Gerechtigheid doen is dus: recht doen geschieden.
In de Bijbel is gerechtigheid: doen wat volgens Gods recht juist is.
En dat recht dat van God uit voor ons geldt, is: redding, verlossing, bevrijding, vergeving, genezing, hulp. Lees: Jesaja 42:1, 3-4, 6-7. Hij houdt zich aan dat recht en wil dat wij dat ook laten gelden (voor elkaar en de wereld om ons heen).
In de Bijbel is degene die gerechtigheid doet, iemand die Gods recht laat gelden. Hij/zij handelt dus zoals God het wil en dat zelf ook doet.
Abraham geloofde God en het werd hem tot gerechigheid gerekend. God beschouwde zijn geloof in Gods woorden als een daad van redding. En inderdaad, door God te geloven maakte hij dat God via hem de Redder van de wereld geboren kon laten worden.

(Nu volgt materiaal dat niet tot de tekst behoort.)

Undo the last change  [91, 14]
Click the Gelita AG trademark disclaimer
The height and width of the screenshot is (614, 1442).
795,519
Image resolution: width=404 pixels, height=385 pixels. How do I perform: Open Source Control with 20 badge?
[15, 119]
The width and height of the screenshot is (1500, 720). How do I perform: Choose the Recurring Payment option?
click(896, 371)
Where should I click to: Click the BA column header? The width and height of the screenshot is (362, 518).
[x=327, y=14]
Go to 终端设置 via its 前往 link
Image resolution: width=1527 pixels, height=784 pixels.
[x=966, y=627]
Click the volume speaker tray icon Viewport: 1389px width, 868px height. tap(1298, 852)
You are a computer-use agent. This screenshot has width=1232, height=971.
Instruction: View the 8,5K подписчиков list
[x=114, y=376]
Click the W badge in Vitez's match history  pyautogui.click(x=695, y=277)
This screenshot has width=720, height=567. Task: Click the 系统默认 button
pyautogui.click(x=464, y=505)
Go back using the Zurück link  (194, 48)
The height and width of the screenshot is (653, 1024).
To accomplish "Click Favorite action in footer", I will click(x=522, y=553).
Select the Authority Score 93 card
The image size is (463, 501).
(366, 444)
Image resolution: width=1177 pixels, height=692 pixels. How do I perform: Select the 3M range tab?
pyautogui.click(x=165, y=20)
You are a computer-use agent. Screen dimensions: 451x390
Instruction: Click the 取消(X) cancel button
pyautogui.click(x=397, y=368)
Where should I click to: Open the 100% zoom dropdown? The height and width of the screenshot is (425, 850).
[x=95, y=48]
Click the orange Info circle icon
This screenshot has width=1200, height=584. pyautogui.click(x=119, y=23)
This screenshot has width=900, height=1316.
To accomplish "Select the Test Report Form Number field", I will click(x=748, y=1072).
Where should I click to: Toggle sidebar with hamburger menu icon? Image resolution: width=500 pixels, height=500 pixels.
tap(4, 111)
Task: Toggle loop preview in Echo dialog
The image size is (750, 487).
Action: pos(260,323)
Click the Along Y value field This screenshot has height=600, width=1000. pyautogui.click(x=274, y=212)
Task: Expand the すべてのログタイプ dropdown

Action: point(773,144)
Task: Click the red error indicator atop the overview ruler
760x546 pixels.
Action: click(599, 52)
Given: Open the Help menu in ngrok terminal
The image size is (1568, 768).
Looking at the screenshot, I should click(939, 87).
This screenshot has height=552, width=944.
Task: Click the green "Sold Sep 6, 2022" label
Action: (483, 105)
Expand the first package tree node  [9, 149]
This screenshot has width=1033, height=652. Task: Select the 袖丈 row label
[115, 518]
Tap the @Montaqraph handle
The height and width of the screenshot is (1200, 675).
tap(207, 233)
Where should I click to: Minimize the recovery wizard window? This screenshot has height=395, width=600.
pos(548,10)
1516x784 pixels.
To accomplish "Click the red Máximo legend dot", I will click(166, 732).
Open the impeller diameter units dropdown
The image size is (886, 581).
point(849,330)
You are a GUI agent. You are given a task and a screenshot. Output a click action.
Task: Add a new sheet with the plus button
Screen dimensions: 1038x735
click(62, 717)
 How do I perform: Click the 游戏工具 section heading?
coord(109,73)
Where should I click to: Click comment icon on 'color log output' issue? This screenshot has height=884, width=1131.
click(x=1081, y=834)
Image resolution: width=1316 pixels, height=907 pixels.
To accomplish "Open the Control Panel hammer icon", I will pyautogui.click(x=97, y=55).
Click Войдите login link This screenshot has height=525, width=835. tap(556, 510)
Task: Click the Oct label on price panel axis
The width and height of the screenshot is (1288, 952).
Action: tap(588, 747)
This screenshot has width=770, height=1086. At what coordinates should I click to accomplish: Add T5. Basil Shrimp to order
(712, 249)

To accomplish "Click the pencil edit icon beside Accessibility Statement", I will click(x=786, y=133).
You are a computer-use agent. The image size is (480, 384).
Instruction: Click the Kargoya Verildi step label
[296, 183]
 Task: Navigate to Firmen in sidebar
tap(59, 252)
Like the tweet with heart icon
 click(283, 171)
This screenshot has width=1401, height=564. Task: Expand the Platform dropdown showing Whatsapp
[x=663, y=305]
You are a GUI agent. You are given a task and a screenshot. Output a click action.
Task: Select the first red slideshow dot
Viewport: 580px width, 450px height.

Onrecht is dus: niet handelen overeenkomstig Gods recht. Wie onrecht doet, doet dus het kwade. Dat kwade is ten nadele van de naaste.
Verdere aantekeningen over dit onderwerp:
Gerechtigheid = dingen, relaties, etc. herstellen, dingen op z'n plaats brengen.
Gerechtigheid = recht trekken wat scheef getrokken was (bijvoorbeeld onze relatie met God).
Gerechtigheid is ook: een leven leven met God, voor God en uit God.
Gerechtigheid is ook: een daad (van God of van ons) die leven brengt.